# EXERCISE TASK:
Copy the records below verbatim, starting at the line that contains "Given: Click the" and ending at the line that contains "(x=41, y=29)", with both of those lines included.

____________

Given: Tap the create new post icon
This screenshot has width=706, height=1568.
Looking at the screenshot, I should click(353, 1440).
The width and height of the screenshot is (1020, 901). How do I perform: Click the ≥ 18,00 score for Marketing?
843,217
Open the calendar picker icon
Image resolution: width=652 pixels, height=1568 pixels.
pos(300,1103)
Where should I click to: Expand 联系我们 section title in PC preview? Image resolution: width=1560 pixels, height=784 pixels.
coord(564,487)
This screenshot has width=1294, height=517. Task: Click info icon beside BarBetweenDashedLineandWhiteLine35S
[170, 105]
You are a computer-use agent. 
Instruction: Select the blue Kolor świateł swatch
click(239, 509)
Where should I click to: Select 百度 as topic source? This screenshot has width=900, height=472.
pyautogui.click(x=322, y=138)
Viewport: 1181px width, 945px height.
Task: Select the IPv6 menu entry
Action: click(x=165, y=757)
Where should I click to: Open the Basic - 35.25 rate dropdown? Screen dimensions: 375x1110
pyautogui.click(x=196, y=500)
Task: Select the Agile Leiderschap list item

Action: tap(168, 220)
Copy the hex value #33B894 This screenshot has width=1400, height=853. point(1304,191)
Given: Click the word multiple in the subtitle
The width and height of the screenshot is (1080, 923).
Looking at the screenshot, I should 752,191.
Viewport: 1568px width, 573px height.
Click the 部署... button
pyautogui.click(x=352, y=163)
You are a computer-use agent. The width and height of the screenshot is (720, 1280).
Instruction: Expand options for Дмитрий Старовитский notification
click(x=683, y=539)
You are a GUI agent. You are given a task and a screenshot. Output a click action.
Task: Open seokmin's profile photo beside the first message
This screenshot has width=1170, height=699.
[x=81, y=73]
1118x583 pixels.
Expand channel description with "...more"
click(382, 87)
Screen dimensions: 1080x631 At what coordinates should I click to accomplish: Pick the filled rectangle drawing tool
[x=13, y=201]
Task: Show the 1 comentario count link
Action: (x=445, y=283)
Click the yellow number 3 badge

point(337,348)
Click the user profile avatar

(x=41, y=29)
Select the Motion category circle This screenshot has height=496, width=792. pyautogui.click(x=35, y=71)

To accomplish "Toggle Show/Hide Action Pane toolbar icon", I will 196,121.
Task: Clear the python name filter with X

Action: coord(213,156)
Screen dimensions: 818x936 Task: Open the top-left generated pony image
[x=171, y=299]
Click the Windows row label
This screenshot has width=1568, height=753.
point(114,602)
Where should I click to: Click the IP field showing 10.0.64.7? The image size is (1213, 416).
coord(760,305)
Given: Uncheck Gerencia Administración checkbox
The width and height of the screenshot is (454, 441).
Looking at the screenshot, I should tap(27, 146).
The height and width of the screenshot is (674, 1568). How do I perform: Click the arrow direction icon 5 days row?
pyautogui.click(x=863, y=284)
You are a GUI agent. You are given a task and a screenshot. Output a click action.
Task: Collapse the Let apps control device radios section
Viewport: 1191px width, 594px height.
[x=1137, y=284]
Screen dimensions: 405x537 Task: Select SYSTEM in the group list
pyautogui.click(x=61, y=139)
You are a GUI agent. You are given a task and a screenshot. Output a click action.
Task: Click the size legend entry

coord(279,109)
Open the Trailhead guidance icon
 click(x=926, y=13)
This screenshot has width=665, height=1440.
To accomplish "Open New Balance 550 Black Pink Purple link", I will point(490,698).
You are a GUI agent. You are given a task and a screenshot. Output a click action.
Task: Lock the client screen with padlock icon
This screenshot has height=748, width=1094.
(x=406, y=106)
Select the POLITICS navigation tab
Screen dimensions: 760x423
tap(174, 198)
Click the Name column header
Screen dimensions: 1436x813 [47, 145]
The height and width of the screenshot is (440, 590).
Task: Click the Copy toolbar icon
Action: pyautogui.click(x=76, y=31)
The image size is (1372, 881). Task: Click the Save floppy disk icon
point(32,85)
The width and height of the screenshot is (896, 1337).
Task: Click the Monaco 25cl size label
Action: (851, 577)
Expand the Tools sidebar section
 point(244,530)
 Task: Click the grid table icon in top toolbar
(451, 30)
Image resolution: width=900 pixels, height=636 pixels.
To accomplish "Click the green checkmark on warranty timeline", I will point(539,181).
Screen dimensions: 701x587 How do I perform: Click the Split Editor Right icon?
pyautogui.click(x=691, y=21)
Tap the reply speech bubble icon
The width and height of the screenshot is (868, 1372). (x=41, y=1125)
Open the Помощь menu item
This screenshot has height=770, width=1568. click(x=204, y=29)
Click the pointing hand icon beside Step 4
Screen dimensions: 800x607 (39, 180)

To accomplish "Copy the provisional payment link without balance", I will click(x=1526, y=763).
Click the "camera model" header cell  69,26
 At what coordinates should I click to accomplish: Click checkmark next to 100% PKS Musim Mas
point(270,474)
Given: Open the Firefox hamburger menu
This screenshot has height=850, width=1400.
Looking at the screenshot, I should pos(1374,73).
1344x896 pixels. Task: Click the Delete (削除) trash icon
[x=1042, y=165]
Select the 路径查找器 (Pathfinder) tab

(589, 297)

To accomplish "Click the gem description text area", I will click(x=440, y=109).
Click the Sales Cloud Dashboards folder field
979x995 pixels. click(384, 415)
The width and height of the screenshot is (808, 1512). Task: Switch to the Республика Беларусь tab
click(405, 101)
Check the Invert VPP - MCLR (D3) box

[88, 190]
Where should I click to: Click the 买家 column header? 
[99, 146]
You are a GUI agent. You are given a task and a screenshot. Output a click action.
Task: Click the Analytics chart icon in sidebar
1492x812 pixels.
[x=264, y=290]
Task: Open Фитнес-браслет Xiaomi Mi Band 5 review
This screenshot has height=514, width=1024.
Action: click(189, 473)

____________

# FINISHED ANSWER:
Given: Click the word multiple in the subtitle
The width and height of the screenshot is (1080, 923).
Looking at the screenshot, I should 752,191.
Viewport: 1568px width, 573px height.
Click the 部署... button
pyautogui.click(x=352, y=163)
You are a computer-use agent. The width and height of the screenshot is (720, 1280).
Instruction: Expand options for Дмитрий Старовитский notification
click(x=683, y=539)
You are a GUI agent. You are given a task and a screenshot. Output a click action.
Task: Open seokmin's profile photo beside the first message
This screenshot has width=1170, height=699.
[x=81, y=73]
1118x583 pixels.
Expand channel description with "...more"
click(382, 87)
Screen dimensions: 1080x631 At what coordinates should I click to accomplish: Pick the filled rectangle drawing tool
[x=13, y=201]
Task: Show the 1 comentario count link
Action: (x=445, y=283)
Click the yellow number 3 badge

point(337,348)
Click the user profile avatar

(x=41, y=29)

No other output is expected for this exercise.